So can we talk about ampere itself. Like what benefits will it have for developer to use. I am talking about the developers who strictly will take full advantage of the architecture.
We've talked about this a lot, but I know you're newish. I'll compare it to other hardware, I think that's the simplest way to look at it.
BIG FAT NOTE HERE, DON'T @ ME WITHOUT READING: I'm not talking about T239, or the Switch 2, I'm talking about
Ampere the architecture. I'm not trying to say anything about how powerful these tools are in one machine versus another. I'm just talking about what extra tools are in the toolbox, period. I'm counting the number of widgets on the swiss army knife, not comparing whose toothpick is bigger.
Against RDNA 2, the core of modern consoles like PS5/Xbox Series/Steam Deck
DLSS: We talk about this a lot. The short version is that it is a technology that allows you to keep most of the detail of high resolution, and most of the frame rate of a low resolution. It has multiple modes, which give you higher and higher frame rates for lower and lower levels of detail. There is similar technology on the other consoles, but DLSS looks much better at each mode, allowing developers to push it much farther.
RT Parallelism: Nvidia's RT cores can run simultaneous with shading, AMD's cannot. Even in a case where and Nvidia GPU and an AMD GPU are equally as fast as every single step of rendering, a clever programmer (and it does require cleverness to utilize fully) can get better performance out of Nvidia by doing more things at once.

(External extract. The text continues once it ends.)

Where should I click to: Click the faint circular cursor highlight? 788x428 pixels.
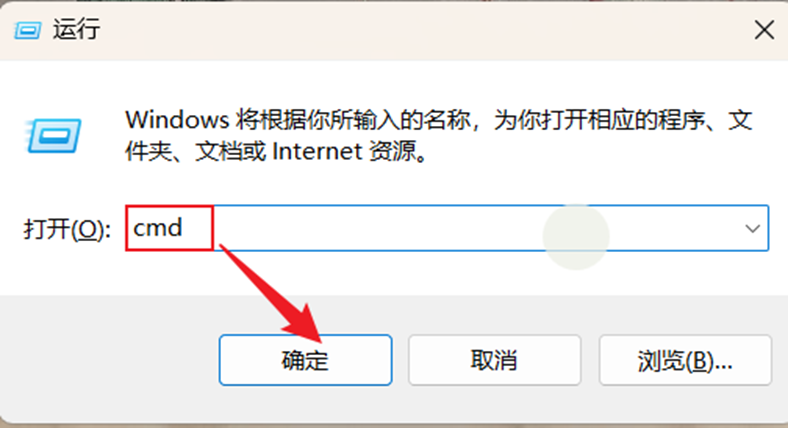tap(576, 237)
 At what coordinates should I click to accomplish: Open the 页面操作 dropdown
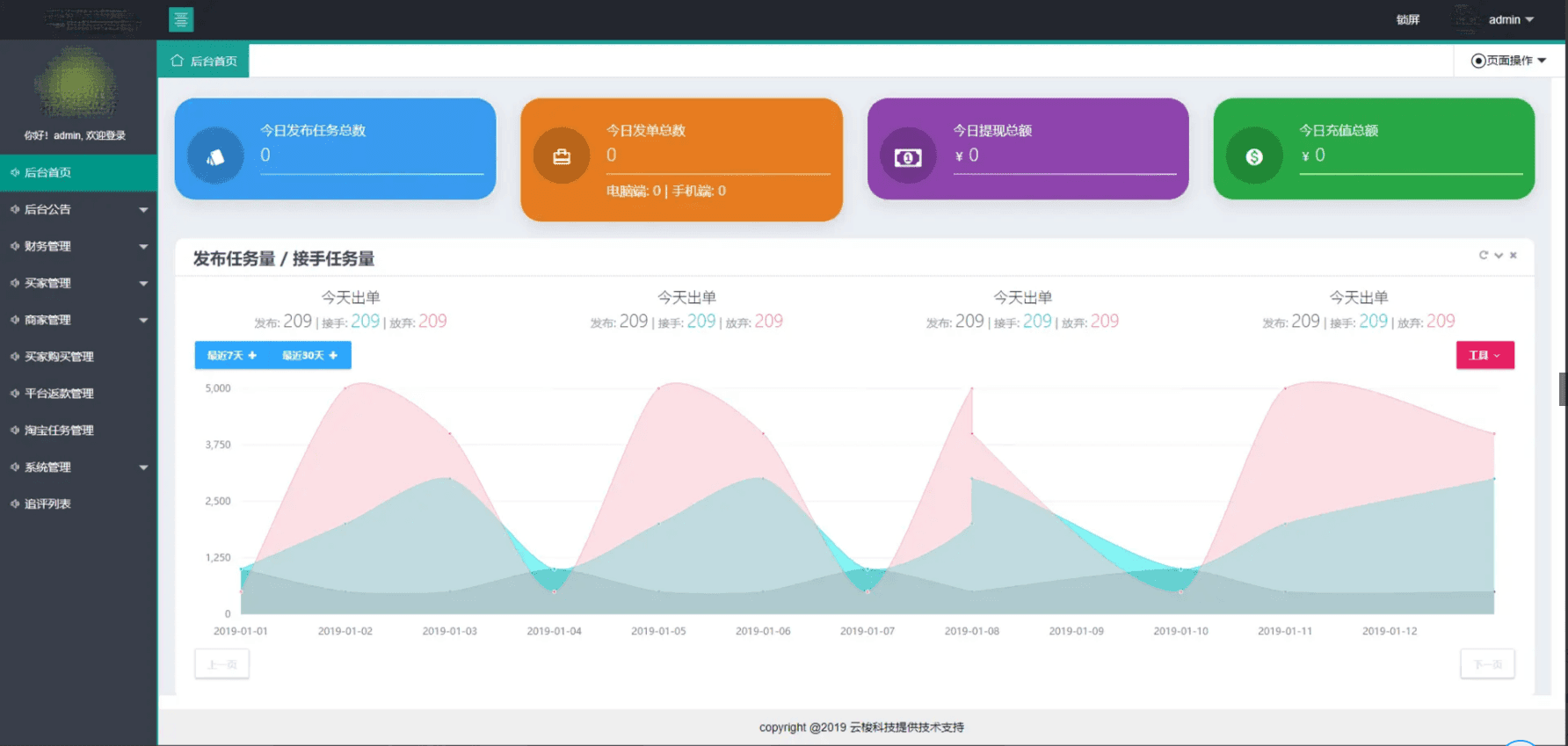[x=1508, y=61]
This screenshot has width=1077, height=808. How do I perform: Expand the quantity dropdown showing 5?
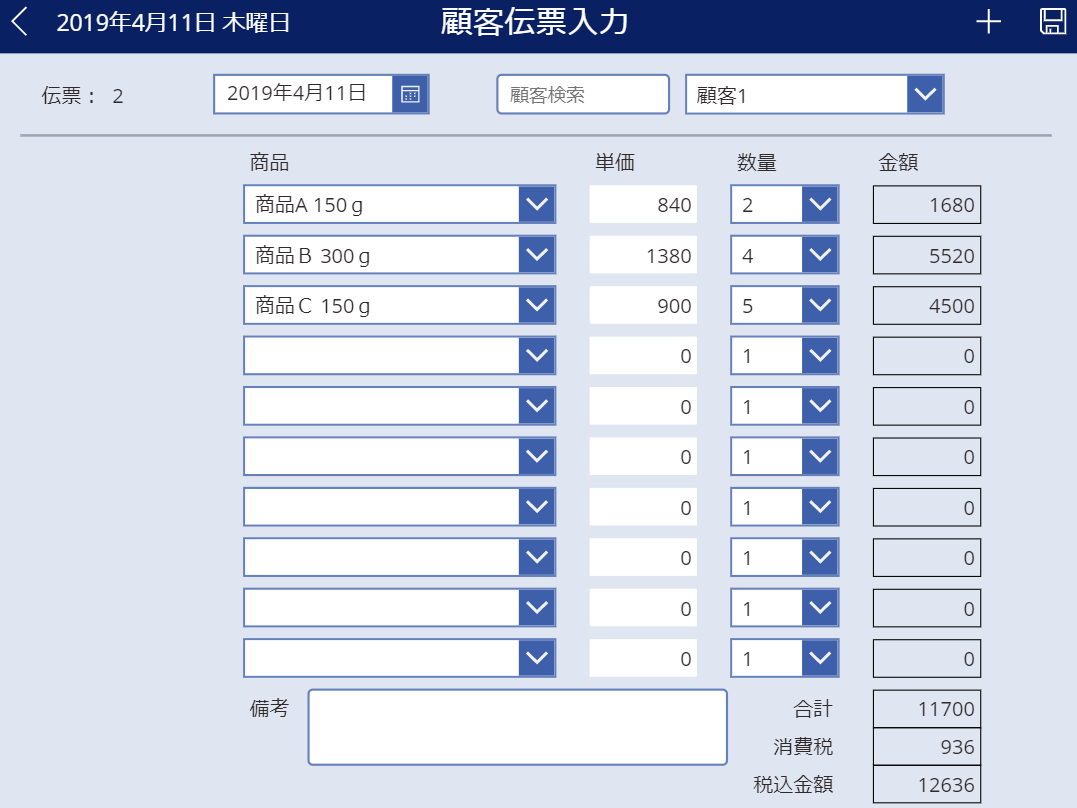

BVH traversal acceleration: Nvidia's RT cores are, about, 1.7-2.0x as powerful as AMD's, mostly because they accelerate this part of the RT pipeline. Note, I'm not comparing
Switch 2 to
PS5. I'm comparing
Ampere to
RDNA2. The number of cores, and their clock speed matters. But all else being equal, complex RT effects are cheaper on Ampere hardware.
Against PS5 specifically
Variable Rate Shading: This is DirectX 12 feature that didn't make it into the PS5, but did make it into the Xbox Series. (Or, more honestly, it's an Xbox feature which is why Microsoft put it in DirectX 12). DLSS and other upscalers have made this seem less useful, though some smart developers are starting to do cool things with it. It allows parts of the screen to render at lower resolution than the rest. Can be useful in areas where there isn't a lot of detail, or where the player is unlikely to be looking, saving performance.
ML acceleration: The tensor cores - mostly exists to support DLSS, but technically it can support any machine learning based operation. Xbox Series consoles have custom machine learning hardware to handle this, but PS5 doesn't. (The rumored PS5 Pro does)
Against Maxwell, the core of the original Switch
Everything above, plus:
Raytracing, period: Above, I talked about Nvidia ray tracing hardware versus AMD ray tracing hardware. But Switch doesn't have RT hardware at all. RT hardware can be used to do clever things that aren't graphics, either, like 3D sound. There are also some obscure features in the GPU that really exist to support RT (like
Conservative Rasterization) which I won't get into here.
Mesh Shaders: A more modern way of handling geometry in the GPU. It is designed to allow devs to push much higher polygon count. But some clever developers are using it to do GPU accelerated animations as well.
Sampler Feedback: A nice but small optimization. Lets the game know more about how textures are being drawn to the screen, allowing them to optimize away some high resolution drawing that wouldn't be visible
Higher quality video: Nvidia has built in hardware for encoding/decoding video. Ampere supports higher quality versions of the existing formats, and adds AV1 support
Hardware accelerated JPEG: This is probably the single most useless thing on the list, as it's really for things like Photoshop, and game textures will almost always be in a special format, but Nvidia has added dedicated JPEG support in hardware.
Against GCN, the core of PS4/PS4 Pro/Xbox One/One S/One X
Everything from before, obviously, but also
16 bit precision: Most graphics operations use 32-bit numbers, because they're very precise, and you don't want pixels shaking around the screen because of rounding errors. But their are some operations where a full 32 bits of precision isn't necessary. Ampere can pack two 16-bit instructions into a 32-bit window, and get double performance there. This absolutely takes some cleverness to take advantage of.
Tiled rendering/caching: Old architectures drew the whole screen at once, which was heavy on memory bandwidth and cache hostile. Ampere (and Maxwell, for that matter, which is why it's down here) slice the frame up into tiles that fit in the cache, and draw them piecemeal. This reduces memory load, because it's more friendly to cache, and spreads memory usage out, so that memory is working longer at lower speeds instead of briefly at high speeds. This is basically free, developers don't have to do anything to take advantage of it, and is why last gen having "higher bandwidth" isn't really a problem.